*Records for this task:*
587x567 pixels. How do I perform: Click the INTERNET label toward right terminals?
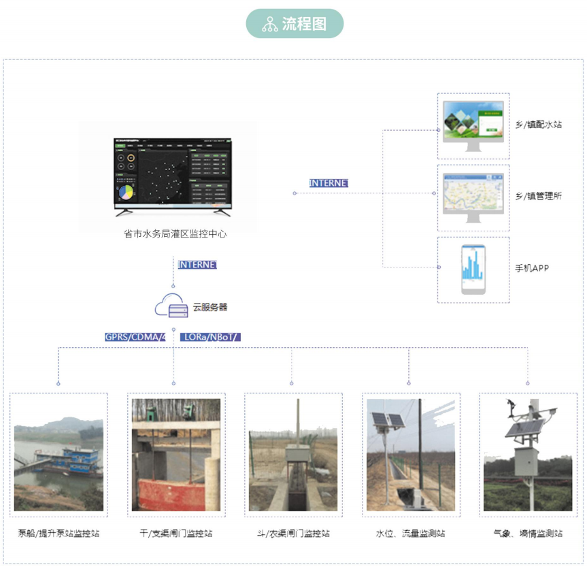(x=329, y=183)
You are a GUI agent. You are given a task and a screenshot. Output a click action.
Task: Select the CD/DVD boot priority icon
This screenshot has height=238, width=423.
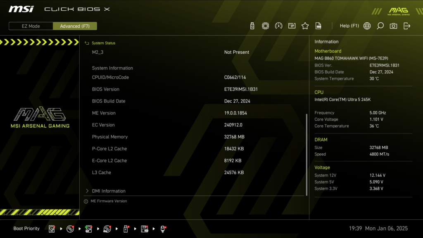70,228
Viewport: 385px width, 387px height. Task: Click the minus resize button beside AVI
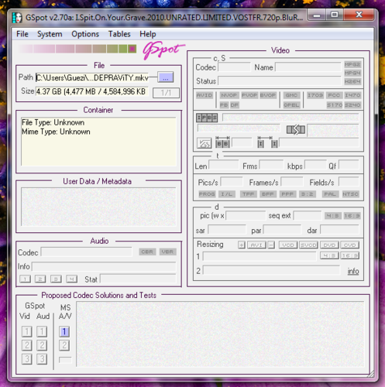pos(271,245)
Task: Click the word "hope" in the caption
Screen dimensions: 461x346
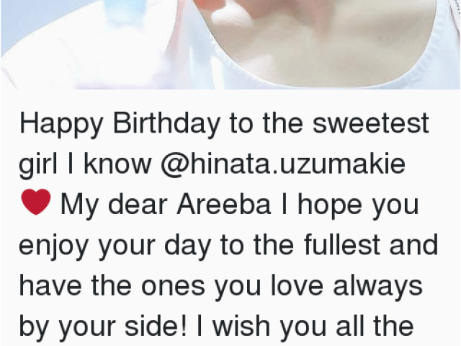Action: pos(330,205)
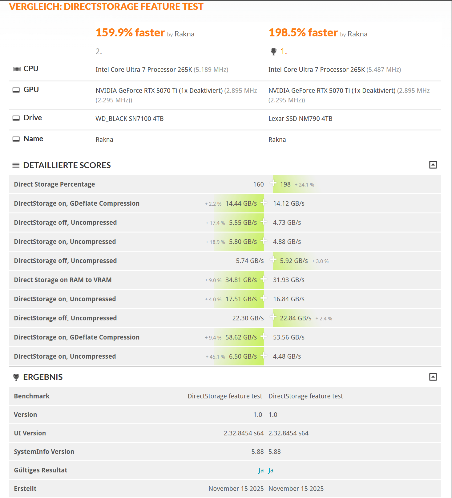Open the 198.5% faster result link
Viewport: 452px width, 498px height.
tap(303, 33)
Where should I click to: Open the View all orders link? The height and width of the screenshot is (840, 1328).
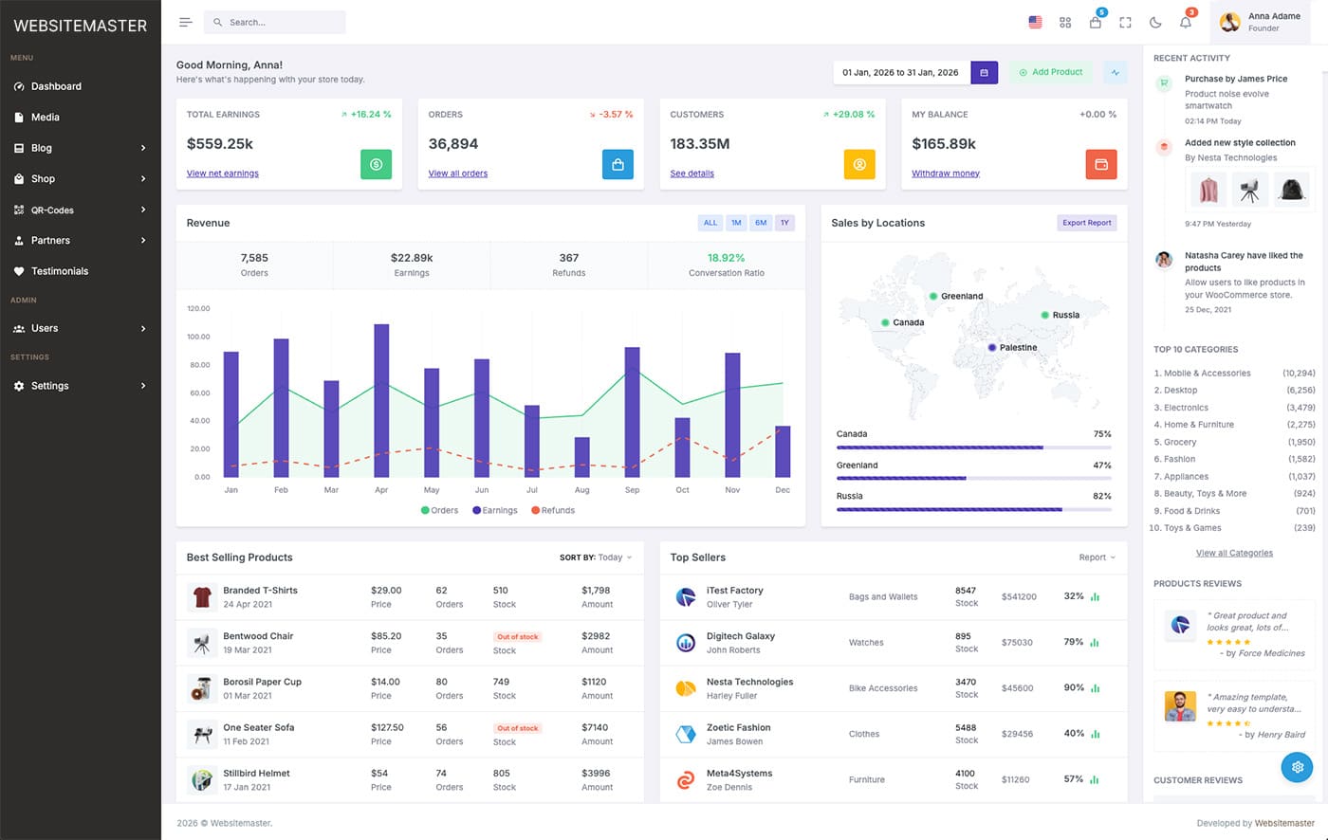coord(457,173)
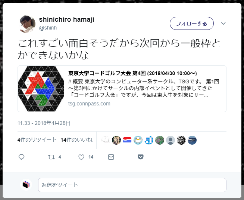Viewport: 244px width, 200px height.
Task: Open the 東京大学コードゴルフ大会 link card title
Action: (x=132, y=73)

*Work request:*
In your copy, include every record word for word but no pictures.

*Expected answer:*
587x567 pixels. How do I perform: Click the INTERNET label toward right terminals?
(x=329, y=183)
You are a GUI agent. You are given a task and a screenshot. Output a click action.
Task: Select the CD/DVD boot priority icon
This screenshot has height=238, width=423.
70,228
Viewport: 385px width, 387px height. Task: Click the minus resize button beside AVI
pos(271,245)
Task: Click the word "hope" in the caption
Screen dimensions: 461x346
Action: pos(330,205)
Open the 198.5% faster result link
Viewport: 452px width, 498px height.
tap(303, 33)
Where should I click to: Open the View all orders link? The height and width of the screenshot is (840, 1328).
coord(457,173)
Viewport: 244px width, 200px height.
Task: Open the 東京大学コードゴルフ大会 link card title
Action: (x=132, y=73)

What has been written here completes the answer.